Yay, I'm so glad to be back from our short vacation doing CGC class. 

Just for those interested here's the run-down for today. She started off being a little fearful and had a random fear of the teeter which has NEVEr happened. I think she got there expecting obedience and her doggy friends then was confused by the new classmates and being back outside. We had introduced it to her and she was zipping back and forth on it but today.. nope. Terrified of the teeter. So we reworked teeter a few times and then it seemed like she clicked back into the agility game and she was pretty on the rest of the time.

She does have this tendency to stop and follow her nose... So we're rewarding focus and paying attention to me between runs. Her attention span is just... short. lol

Her tunnels are still slow though. Neither of mine like tunnels. With Mia, it would be her charging in then she just kind of goes slowly through the tunnel to the end, then starts running again. I'm thinking about buying a small tunnel to practice with at home. 

A frames and jumps were awesome. A frame is her favorite. 

The other dogs in the class are an aussie (supposedly but it's strange looking), a malinois, and a really cool corgi.
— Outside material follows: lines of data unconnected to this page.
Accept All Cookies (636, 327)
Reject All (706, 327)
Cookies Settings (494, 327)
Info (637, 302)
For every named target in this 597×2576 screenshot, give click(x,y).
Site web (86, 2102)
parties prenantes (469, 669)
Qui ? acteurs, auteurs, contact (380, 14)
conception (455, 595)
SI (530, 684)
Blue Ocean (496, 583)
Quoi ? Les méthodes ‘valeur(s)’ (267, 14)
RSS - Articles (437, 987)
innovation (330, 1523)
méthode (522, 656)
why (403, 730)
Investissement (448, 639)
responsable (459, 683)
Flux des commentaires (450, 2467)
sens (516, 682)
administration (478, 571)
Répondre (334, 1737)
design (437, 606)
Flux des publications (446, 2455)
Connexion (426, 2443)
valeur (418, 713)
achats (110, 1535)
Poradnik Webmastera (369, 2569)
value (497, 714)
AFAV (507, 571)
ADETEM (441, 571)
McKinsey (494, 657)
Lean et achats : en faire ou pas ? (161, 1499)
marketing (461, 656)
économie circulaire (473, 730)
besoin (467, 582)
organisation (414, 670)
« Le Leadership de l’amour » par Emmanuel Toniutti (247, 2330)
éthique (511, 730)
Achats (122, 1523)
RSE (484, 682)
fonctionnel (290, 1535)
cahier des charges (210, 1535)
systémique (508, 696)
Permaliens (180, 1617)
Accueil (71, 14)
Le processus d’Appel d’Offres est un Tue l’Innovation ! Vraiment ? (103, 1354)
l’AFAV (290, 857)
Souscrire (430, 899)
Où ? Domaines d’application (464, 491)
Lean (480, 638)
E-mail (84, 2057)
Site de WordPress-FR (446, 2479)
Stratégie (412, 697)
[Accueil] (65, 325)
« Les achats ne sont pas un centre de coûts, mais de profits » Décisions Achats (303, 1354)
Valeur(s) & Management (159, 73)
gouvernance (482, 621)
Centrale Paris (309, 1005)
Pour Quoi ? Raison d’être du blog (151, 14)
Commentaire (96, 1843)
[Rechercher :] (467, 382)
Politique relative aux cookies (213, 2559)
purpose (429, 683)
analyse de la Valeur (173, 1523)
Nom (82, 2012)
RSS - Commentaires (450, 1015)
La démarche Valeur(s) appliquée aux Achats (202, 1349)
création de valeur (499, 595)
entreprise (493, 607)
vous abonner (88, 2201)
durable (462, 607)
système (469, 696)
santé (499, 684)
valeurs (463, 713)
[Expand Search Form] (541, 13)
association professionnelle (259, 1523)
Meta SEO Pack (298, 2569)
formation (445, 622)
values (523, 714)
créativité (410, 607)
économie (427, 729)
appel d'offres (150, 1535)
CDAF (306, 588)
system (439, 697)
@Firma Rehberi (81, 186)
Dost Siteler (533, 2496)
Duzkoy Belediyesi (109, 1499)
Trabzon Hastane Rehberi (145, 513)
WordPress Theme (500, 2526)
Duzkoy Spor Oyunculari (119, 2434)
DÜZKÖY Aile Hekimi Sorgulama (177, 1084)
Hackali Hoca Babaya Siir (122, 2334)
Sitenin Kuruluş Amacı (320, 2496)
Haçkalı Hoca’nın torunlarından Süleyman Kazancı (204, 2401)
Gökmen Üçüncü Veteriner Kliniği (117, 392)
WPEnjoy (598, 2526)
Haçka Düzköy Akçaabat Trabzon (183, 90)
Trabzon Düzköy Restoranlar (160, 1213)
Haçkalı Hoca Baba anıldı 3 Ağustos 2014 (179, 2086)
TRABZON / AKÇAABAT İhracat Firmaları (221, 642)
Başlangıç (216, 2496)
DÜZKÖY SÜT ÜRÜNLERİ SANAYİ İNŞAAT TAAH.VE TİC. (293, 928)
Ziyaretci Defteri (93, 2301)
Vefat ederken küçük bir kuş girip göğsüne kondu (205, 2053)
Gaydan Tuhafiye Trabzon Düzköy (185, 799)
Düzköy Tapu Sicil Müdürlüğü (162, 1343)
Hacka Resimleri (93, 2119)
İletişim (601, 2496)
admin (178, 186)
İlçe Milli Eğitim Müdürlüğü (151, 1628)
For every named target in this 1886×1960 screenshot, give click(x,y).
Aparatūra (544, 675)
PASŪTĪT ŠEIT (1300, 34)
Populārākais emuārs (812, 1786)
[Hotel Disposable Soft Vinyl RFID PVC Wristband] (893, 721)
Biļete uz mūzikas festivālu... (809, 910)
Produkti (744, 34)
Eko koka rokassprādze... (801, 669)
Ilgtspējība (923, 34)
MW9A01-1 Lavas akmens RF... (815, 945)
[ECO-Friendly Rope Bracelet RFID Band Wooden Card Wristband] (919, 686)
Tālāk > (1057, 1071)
Mia is holding her own.


----------



## LynnI (Mar 27, 2010)

Cool, Go Mia!!! Now we need pics, (hint,hint)


----------



## RaeganW (Jul 14, 2009)

Is the tunnel stretched out? Gatsby had some issues with the tunnel at first, and we made some huge steps over it by scrunching up the tunnel and having him blast through that. As he got okay with that, I stretched it out. If you have access to the equipment outside of class, I bet you can fix it pretty quick.


----------



## MegaMuttMom (Sep 15, 2007)

My favorite thing in agility class is watching the little dogs go over the A frame. I wish I could watch Mia! We have a scottie who is just precious


----------



## Kyllobernese (Feb 5, 2008)

We have a little Papillon in our Agility class. She just loves the tunnel but we start off with it very short and straight until they are running through it fast. Every time she gets the chance, she races over to say hello to Remmy and Kiska, which is not what the owner wants but she is sure cute and friendly with everyone.


----------